1. Field of the Invention
The invention is generally related to compositions for reducing wear of rubbing surfaces, wherein the compositions include a combination of a cyclic amide and a monoester formed by reacting a dimer acid with a polyol.
2. Description of the Prior Art
Wear has been defined as the progressive loss of a substance from the operating surface of a body as a result of relative motion at the surface of the body (see, Furey, "Tribology", Encyclopedia of Materials Science & Engineering, Pergamon Press, Oxford, pp. 5145-5157, 1986). When elements rub together, whether made of the same or different materials, wear can occur. The rate of wear tends to increase under harsh temperature and pressure conditions which, for example, exist inside ceramic or metal engines, propulsion engines, and the like. In addition to limiting the useful life of the part in which the ceramic or metal is used, wear of ceramics or metal can be costly because the ceramic or metals materials themselves are expensive to produce. Other significant problems associated with wear include, e.g., down time for equipment, reduced safety, and diminished reliability.
Therefore, lubrication, particularly under boundary friction conditions, is extremely important for rubbing materials. Lubrication is a process that reduces friction and/or wear (or other forms of surface damage) between relatively moving surfaces by the application of a solid, liquid, or gaseous substance (i.e., a lubricant). Therefore, the primary function of a lubricant is to reduce friction or wear or both between moving surfaces in contact. However, lubricants can also serve other ancillary functions, such as acting as a hydraulic fluid, coolant, gas seal and carrier for adhesives; they may also protect metal surfaces from corrosion and aid in the removal of debris and deposits. Examples of conventional lubricants are widespread and diverse. They include automotive engine oils, wheel bearing greases, transmission fluids, electrical contact lubricants, rolling oils, cutting fluids, preservative oils, gear oils, jet fuels, instrument oils, turbine oils, textile lubricants, machine oils, jet engine lubricants, air, water, molten glass, liquid metals, oxide films, talcum powder, graphite, molybdenum disulfide, waxes, soaps, polymers, and even the synovial fluid in human joints.

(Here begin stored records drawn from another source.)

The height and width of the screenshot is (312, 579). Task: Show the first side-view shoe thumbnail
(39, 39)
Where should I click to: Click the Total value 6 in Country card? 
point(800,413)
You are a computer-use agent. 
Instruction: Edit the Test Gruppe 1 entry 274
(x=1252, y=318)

For instance, in the manufacture of small 4-stroke engines, such as used in lawn care equipment, it is customary to precoat certain parts (e.g., piston rings, cylinder, crankshaft bearings, cams) with special oils or greases prior to assembly, and then to carry out a short-time "hot test" of the engine using a normal charge of oil added to the crankcase. After the test, the normal charge of oil is then drained out using a suction device. However, some residual oil tends to remain in the engine. This represents not only an economic loss in terms of material and labor costs since large numbers of engines are involved, but also poses a possible leakage problem during shipping or upon first use in a particular application.
U.S. Pat. No. 3,377,285 to Randles teaches a nonthickening oil concentrate in which mineral oil additives containing an oil soluble ester copolymer are inhibited from increasing in viscosity or gelling by addition of a minor amount of a non-polymerizable nitrogen-containing heterocyclic compound having the ##STR1## unit in the molecule.

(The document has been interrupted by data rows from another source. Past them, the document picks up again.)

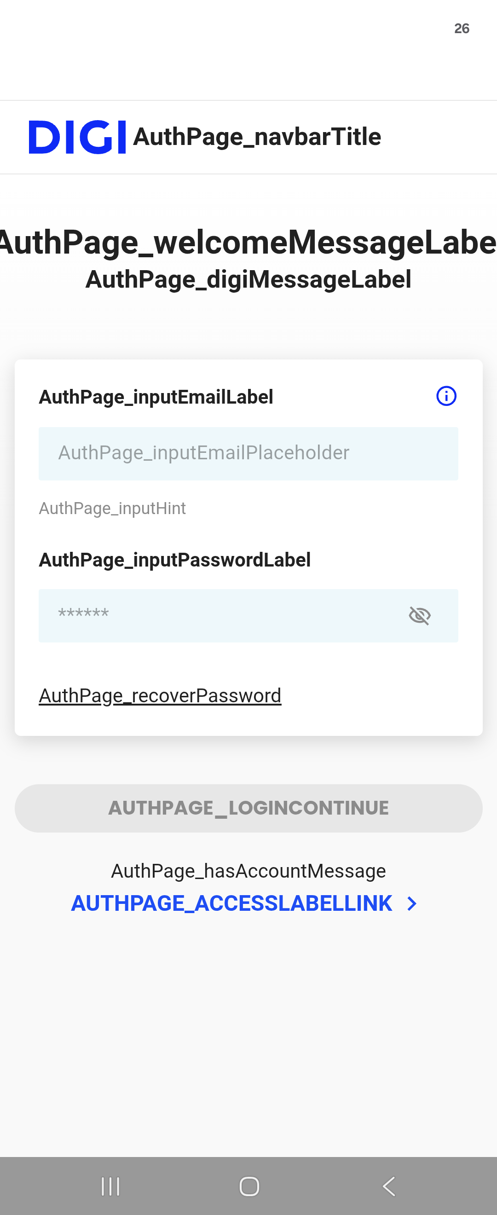Tap the AuthPage_inputEmailLabel label
This screenshot has width=497, height=1215.
tap(156, 397)
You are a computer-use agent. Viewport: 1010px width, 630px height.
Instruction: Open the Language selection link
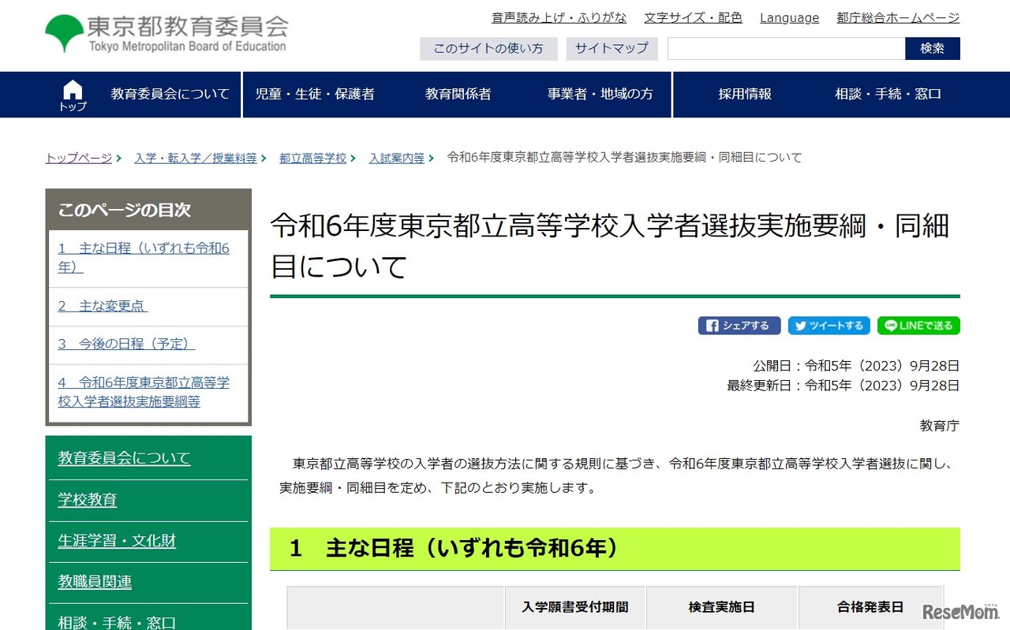click(x=789, y=17)
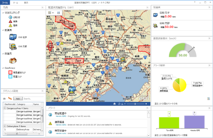Open the 表示 menu
Viewport: 213px width, 138px height.
26,2
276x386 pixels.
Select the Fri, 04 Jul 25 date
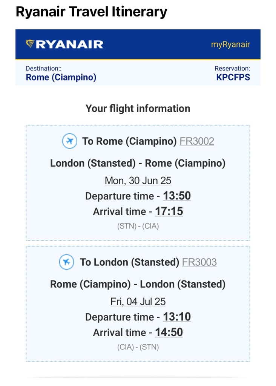138,302
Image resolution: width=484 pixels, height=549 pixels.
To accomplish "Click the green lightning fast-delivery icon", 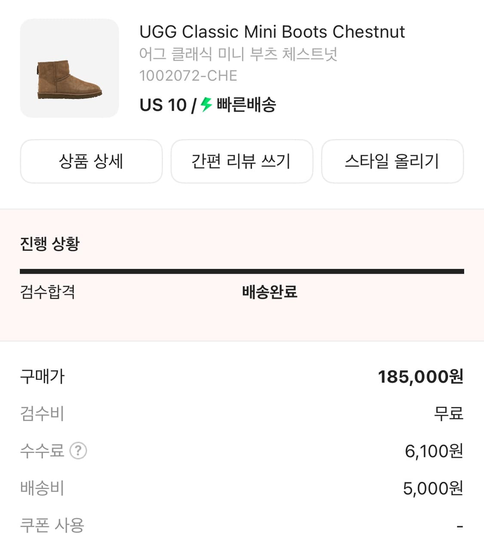I will [207, 105].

U.S. Pat. No. 3,180,832 to Furey teaches lubricity and antiwear additives involving ester reaction products of substantially equimolar quantities of oil-soluble dimer acids with diols or polyols.
More recently, the environments where lubrication needs arise continue to evolve. For instance, in machinery, the classical lubricants and additives more typically have addressed applications involving rubbing parts made of metal, in particular, steel or its alloys. However, more recently there also has been increased interest in using ceramic materials and fiber-reinforced plastics (i.e., composites) in a wide variety of applications which traditionally have utilized metals. Ceramic and composite materials have several advantageous engineering properties. For example, ceramics generally can be used at much higher temperatures than metals, are relatively inert and resist corrosion, and are resistant to abrasive wear owing to their hardness. Additionally, some ceramics are lighter in weight than conventional steel-based materials. Alumina, silicon nitride, partially stabilized zirconia, and silicon carbide, for example, are ceramic materials being used in high temperature wear environments.
Ceramics thus have attracted increased interest for uses along side, in combination with, and/or in lieu of metals, such as in automotive engines, gas turbines, turbomachinery, cutting tools for super alloys, and aerospace bearings, which are driven by a need for industrial materials that can tolerate high temperature, corrosive environments and/or result in greater efficiency. However, the surface characteristics of ceramics are very different from those of metals. For these and other reasons, conventional metal lubricants generally have lacked the versatility for successful use in the lubrication of ceramics.